- **Job**
Pull out every line of the records that contains the string "Expand". Case counts.

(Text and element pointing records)
--

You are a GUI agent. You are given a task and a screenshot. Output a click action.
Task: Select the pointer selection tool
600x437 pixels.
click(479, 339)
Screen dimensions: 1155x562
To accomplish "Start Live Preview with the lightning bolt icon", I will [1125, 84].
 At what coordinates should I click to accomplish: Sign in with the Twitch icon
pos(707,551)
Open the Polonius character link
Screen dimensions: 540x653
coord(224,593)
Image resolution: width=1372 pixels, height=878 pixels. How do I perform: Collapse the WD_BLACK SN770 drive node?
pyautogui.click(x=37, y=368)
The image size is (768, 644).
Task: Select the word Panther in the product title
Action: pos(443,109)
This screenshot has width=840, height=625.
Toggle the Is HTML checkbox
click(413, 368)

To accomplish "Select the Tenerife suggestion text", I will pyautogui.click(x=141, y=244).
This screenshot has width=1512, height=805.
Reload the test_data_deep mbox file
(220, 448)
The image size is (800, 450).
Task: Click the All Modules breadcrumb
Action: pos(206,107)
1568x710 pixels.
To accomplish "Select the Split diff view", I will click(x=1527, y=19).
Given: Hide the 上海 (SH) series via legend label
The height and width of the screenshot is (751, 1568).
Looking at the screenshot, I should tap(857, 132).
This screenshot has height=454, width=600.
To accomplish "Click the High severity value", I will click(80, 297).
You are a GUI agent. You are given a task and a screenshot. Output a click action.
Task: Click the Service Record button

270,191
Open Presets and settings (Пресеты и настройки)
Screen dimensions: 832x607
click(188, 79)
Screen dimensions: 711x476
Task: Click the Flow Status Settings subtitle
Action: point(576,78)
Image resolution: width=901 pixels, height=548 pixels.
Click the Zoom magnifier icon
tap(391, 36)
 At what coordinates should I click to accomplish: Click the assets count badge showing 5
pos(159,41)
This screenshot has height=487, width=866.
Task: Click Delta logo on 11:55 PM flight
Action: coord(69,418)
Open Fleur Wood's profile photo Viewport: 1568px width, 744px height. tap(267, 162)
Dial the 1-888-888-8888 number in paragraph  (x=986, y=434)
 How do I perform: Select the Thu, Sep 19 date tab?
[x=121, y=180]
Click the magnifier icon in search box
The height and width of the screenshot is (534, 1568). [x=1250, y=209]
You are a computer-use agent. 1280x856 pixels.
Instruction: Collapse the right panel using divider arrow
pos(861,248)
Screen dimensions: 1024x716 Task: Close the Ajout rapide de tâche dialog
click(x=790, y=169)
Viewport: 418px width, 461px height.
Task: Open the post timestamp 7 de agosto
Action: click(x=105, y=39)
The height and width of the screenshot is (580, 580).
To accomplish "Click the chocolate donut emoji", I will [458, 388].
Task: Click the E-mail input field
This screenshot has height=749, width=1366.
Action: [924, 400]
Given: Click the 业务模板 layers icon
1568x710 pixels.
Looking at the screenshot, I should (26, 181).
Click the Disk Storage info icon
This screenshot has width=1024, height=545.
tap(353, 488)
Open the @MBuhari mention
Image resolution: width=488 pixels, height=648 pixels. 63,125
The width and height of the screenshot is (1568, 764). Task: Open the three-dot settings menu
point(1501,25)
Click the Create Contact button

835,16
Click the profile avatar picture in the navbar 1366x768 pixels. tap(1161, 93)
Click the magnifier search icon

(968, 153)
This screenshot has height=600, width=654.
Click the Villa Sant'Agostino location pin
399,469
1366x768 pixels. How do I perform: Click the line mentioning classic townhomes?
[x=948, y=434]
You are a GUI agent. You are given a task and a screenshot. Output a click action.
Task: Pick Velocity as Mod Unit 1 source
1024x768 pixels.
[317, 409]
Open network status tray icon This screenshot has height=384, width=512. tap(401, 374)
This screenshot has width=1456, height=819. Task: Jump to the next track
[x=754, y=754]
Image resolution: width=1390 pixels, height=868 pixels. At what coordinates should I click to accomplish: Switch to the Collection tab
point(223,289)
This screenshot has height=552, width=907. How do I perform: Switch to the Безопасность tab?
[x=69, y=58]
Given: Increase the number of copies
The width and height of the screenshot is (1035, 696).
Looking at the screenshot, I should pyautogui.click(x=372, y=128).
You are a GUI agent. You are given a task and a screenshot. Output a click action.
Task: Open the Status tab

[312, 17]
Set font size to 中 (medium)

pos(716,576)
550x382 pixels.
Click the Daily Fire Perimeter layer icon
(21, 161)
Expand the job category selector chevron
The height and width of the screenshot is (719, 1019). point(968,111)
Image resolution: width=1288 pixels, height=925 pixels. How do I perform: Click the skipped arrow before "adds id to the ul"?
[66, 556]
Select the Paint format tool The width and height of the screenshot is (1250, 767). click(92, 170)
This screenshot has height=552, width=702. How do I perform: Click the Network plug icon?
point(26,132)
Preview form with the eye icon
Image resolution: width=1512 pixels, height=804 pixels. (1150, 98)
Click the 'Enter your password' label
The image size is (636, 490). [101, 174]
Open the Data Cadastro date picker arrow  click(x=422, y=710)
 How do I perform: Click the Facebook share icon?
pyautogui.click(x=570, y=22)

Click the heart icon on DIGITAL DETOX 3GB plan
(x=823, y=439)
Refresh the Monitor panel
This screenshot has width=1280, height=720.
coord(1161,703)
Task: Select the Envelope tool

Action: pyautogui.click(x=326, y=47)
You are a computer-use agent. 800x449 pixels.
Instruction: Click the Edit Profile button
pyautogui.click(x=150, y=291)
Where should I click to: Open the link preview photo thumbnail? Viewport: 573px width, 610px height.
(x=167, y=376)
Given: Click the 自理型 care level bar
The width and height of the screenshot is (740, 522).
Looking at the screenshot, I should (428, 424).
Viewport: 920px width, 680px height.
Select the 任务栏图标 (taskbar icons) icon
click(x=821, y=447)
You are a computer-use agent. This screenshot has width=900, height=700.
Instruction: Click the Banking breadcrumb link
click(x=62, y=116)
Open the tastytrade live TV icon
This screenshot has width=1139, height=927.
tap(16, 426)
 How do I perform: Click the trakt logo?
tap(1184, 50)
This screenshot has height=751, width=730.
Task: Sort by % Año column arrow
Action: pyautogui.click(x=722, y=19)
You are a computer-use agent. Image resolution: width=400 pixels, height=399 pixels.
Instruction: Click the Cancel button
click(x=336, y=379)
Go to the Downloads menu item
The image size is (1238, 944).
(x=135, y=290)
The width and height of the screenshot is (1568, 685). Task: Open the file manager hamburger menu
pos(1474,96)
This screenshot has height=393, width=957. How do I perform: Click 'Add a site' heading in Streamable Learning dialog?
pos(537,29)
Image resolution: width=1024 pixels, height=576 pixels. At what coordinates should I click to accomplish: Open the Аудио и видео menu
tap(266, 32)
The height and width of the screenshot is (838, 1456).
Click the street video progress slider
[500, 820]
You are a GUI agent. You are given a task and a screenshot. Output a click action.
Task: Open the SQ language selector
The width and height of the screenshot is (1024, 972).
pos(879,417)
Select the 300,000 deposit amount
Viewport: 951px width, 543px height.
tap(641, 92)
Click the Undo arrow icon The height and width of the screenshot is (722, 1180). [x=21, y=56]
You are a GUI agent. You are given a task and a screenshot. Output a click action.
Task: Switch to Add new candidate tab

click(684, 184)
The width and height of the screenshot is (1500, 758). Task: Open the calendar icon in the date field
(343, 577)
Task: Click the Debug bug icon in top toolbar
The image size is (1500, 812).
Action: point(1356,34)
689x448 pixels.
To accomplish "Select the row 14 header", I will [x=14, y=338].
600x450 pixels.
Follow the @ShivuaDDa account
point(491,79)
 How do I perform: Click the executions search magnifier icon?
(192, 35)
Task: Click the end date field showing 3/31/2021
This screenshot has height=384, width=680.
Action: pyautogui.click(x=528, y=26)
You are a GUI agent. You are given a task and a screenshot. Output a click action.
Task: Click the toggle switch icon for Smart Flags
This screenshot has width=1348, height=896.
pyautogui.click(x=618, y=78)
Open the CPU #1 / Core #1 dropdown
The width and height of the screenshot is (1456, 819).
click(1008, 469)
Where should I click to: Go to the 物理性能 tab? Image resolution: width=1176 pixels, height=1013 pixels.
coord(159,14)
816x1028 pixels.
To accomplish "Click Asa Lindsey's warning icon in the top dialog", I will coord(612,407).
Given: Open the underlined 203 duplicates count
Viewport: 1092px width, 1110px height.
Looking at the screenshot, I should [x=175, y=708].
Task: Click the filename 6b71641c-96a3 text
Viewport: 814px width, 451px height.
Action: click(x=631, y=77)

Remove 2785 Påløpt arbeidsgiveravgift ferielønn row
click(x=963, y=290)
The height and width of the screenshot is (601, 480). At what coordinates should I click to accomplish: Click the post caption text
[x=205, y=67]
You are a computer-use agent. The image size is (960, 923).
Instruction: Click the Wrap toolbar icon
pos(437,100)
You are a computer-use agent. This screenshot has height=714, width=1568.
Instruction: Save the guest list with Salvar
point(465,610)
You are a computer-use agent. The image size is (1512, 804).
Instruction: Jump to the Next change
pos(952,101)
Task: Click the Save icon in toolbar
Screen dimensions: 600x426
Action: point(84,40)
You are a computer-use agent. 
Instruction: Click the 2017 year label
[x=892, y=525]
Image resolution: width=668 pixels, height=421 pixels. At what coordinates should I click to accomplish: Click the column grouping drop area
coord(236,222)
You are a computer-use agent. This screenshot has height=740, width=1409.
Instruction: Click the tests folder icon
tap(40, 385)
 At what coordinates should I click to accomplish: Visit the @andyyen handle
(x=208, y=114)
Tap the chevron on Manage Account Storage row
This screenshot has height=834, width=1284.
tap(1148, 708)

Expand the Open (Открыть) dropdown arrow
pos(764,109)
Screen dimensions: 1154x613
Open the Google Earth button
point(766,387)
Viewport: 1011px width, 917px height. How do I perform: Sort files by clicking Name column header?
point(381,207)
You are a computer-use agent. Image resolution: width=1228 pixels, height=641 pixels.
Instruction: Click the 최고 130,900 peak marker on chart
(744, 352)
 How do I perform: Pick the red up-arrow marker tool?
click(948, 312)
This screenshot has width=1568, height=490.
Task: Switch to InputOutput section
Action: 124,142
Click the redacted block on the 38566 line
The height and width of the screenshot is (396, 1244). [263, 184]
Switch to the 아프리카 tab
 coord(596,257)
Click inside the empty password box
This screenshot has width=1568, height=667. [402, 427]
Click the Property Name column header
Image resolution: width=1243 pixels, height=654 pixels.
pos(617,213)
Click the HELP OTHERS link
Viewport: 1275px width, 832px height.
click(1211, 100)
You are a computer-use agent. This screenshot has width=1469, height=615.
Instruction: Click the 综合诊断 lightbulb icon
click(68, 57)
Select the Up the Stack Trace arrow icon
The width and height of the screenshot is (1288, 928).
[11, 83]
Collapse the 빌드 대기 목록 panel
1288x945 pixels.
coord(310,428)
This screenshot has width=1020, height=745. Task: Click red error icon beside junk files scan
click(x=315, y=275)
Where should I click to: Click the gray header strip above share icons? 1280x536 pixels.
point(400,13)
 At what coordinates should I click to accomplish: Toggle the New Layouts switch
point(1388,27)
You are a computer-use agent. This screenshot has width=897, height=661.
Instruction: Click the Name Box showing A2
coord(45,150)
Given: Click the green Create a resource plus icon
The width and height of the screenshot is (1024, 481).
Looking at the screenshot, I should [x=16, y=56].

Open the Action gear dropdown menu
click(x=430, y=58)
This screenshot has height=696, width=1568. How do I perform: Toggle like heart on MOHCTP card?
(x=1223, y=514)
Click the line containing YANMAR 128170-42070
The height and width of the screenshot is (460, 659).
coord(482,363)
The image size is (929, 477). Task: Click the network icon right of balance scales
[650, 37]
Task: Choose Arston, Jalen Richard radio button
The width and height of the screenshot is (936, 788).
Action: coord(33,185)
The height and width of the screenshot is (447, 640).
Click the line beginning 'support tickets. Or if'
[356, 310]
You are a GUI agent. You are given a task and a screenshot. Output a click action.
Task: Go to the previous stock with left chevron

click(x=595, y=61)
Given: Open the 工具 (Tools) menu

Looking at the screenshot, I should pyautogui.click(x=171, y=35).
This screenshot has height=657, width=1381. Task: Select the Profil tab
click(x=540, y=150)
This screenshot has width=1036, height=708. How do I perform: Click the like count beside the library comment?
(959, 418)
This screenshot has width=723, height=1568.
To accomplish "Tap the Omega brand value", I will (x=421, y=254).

--

- **Solution to the exercise**
Expand the job category selector chevron
Expand the Open (Открыть) dropdown arrow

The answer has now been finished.